Rows from a dataset
◇ ◇ ◇ ◇

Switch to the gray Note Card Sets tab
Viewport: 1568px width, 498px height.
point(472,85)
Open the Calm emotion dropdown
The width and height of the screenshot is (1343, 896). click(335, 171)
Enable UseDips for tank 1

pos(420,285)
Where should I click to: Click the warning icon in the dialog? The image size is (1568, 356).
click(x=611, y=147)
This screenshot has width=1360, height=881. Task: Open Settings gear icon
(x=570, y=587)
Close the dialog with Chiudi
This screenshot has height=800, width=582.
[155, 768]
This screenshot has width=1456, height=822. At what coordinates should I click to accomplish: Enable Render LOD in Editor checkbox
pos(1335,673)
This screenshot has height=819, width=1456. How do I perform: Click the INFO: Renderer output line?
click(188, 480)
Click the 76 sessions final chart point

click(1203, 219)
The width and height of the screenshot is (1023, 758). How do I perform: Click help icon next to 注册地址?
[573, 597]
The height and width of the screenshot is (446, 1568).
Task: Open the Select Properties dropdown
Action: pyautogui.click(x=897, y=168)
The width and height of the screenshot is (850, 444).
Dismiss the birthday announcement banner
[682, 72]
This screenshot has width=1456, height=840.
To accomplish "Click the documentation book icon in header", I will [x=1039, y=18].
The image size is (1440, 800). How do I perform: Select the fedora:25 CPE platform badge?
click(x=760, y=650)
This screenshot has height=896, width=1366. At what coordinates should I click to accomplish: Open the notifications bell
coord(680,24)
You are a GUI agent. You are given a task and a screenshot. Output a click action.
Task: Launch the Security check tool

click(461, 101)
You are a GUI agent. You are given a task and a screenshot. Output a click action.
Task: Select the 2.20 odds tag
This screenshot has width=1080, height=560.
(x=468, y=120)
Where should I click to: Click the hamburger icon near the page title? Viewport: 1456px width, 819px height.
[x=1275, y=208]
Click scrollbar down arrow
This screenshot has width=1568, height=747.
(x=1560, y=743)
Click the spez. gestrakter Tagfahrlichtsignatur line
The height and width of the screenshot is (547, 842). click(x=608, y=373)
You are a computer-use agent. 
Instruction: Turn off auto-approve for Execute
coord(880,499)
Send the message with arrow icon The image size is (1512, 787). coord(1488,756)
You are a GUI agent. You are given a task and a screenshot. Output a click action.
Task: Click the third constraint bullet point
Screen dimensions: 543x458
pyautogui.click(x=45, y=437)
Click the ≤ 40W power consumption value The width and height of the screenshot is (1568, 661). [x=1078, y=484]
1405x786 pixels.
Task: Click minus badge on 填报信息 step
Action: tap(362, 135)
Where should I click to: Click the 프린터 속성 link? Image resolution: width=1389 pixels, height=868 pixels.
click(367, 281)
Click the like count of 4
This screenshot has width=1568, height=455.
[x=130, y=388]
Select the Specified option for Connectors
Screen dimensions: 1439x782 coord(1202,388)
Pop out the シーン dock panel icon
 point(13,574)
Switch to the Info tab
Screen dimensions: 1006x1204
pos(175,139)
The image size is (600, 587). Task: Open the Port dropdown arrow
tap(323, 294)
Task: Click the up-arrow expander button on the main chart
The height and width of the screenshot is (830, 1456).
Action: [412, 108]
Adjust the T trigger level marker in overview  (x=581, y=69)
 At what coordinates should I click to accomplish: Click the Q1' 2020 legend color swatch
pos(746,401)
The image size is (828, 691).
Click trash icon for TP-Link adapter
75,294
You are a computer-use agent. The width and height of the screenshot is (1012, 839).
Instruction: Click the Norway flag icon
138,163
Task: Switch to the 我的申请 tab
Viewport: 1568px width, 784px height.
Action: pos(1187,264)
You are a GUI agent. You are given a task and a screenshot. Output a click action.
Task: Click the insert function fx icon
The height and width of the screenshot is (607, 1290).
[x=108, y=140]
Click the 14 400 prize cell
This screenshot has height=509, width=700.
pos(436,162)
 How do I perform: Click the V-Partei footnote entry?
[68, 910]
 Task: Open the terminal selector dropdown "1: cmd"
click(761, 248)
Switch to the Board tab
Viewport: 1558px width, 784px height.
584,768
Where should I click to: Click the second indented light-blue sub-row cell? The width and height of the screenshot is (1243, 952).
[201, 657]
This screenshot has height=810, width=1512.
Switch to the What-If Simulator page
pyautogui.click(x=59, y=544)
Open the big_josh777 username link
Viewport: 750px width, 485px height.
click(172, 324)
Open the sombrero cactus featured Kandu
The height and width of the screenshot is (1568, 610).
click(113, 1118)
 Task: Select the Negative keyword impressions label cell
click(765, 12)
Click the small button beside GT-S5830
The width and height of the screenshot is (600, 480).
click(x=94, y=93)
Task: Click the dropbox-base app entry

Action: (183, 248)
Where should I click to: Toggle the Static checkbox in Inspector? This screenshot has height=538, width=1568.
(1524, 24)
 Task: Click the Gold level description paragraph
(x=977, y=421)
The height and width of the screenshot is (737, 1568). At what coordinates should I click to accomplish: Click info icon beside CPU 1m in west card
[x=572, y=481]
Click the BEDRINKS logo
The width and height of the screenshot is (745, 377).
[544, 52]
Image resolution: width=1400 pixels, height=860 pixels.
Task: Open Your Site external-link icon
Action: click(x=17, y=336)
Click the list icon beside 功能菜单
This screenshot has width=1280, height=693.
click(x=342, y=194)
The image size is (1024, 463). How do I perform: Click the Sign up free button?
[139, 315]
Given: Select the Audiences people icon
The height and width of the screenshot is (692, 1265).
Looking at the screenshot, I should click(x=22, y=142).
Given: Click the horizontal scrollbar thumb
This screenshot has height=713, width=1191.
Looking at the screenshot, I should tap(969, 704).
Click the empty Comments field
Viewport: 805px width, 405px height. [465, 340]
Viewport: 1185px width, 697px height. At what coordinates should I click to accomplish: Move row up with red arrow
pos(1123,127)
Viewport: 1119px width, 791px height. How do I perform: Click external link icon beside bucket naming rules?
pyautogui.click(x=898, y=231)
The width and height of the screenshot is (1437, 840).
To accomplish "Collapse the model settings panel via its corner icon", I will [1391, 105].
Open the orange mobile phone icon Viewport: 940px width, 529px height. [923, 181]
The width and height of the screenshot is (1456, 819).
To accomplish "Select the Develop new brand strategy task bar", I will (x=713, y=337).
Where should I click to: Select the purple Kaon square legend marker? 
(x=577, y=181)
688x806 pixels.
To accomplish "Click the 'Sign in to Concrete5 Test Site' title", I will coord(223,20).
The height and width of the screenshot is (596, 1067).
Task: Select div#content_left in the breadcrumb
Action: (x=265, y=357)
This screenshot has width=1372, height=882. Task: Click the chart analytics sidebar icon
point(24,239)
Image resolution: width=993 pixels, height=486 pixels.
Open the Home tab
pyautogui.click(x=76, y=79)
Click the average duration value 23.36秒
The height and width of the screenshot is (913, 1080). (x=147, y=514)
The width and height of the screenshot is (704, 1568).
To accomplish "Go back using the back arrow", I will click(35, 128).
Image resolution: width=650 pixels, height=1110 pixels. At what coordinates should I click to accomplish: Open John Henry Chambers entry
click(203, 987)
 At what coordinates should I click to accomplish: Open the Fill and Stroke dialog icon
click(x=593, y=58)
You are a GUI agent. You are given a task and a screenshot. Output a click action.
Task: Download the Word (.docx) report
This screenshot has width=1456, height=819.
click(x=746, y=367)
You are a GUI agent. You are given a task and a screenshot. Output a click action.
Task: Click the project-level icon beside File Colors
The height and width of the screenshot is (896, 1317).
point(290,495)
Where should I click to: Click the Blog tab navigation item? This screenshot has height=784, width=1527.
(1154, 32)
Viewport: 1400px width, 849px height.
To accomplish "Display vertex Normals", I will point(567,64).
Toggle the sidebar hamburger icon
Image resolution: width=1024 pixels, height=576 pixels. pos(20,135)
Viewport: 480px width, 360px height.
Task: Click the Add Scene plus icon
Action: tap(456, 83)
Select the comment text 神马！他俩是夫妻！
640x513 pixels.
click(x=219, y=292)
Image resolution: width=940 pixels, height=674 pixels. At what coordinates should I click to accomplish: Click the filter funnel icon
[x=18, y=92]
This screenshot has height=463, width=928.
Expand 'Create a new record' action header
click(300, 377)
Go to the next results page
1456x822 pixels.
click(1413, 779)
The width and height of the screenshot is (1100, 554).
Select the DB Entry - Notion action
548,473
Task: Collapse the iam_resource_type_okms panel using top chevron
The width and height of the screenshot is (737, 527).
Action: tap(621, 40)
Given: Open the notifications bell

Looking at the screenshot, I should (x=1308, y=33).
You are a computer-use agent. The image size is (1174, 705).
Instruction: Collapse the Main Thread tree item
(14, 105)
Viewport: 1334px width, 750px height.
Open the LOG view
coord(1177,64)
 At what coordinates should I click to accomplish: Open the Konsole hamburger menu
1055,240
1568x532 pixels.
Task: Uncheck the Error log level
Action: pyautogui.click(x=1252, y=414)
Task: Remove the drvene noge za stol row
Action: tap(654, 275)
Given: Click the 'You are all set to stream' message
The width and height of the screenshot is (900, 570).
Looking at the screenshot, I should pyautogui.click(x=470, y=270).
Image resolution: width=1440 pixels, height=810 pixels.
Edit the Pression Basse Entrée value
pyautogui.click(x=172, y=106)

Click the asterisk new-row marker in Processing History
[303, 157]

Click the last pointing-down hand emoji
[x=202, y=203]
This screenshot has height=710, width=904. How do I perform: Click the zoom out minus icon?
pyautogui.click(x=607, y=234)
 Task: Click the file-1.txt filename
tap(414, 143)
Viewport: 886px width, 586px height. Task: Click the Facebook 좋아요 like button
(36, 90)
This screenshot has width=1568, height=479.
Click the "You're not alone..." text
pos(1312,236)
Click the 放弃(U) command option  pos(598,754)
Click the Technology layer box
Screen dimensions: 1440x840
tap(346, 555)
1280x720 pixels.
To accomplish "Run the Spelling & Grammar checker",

◇ ◇ ◇ ◇

*Written request*. Return everything from the line containing "The height and width of the screenshot is (737, 1568)." down to the line containing "Open the orange", copying each line exactly.

*Response*.
The height and width of the screenshot is (737, 1568). At what coordinates should I click to accomplish: Click info icon beside CPU 1m in west card
[x=572, y=481]
Click the BEDRINKS logo
The width and height of the screenshot is (745, 377).
[544, 52]
Image resolution: width=1400 pixels, height=860 pixels.
Task: Open Your Site external-link icon
Action: click(x=17, y=336)
Click the list icon beside 功能菜单
This screenshot has width=1280, height=693.
click(x=342, y=194)
The image size is (1024, 463). How do I perform: Click the Sign up free button?
[139, 315]
Given: Select the Audiences people icon
The height and width of the screenshot is (692, 1265).
Looking at the screenshot, I should click(x=22, y=142).
Given: Click the horizontal scrollbar thumb
This screenshot has height=713, width=1191.
Looking at the screenshot, I should tap(969, 704).
Click the empty Comments field
Viewport: 805px width, 405px height. [465, 340]
Viewport: 1185px width, 697px height. At what coordinates should I click to accomplish: Move row up with red arrow
pos(1123,127)
Viewport: 1119px width, 791px height. How do I perform: Click external link icon beside bucket naming rules?
pyautogui.click(x=898, y=231)
The width and height of the screenshot is (1437, 840).
To accomplish "Collapse the model settings panel via its corner icon", I will [1391, 105].
Open the orange mobile phone icon Viewport: 940px width, 529px height. [923, 181]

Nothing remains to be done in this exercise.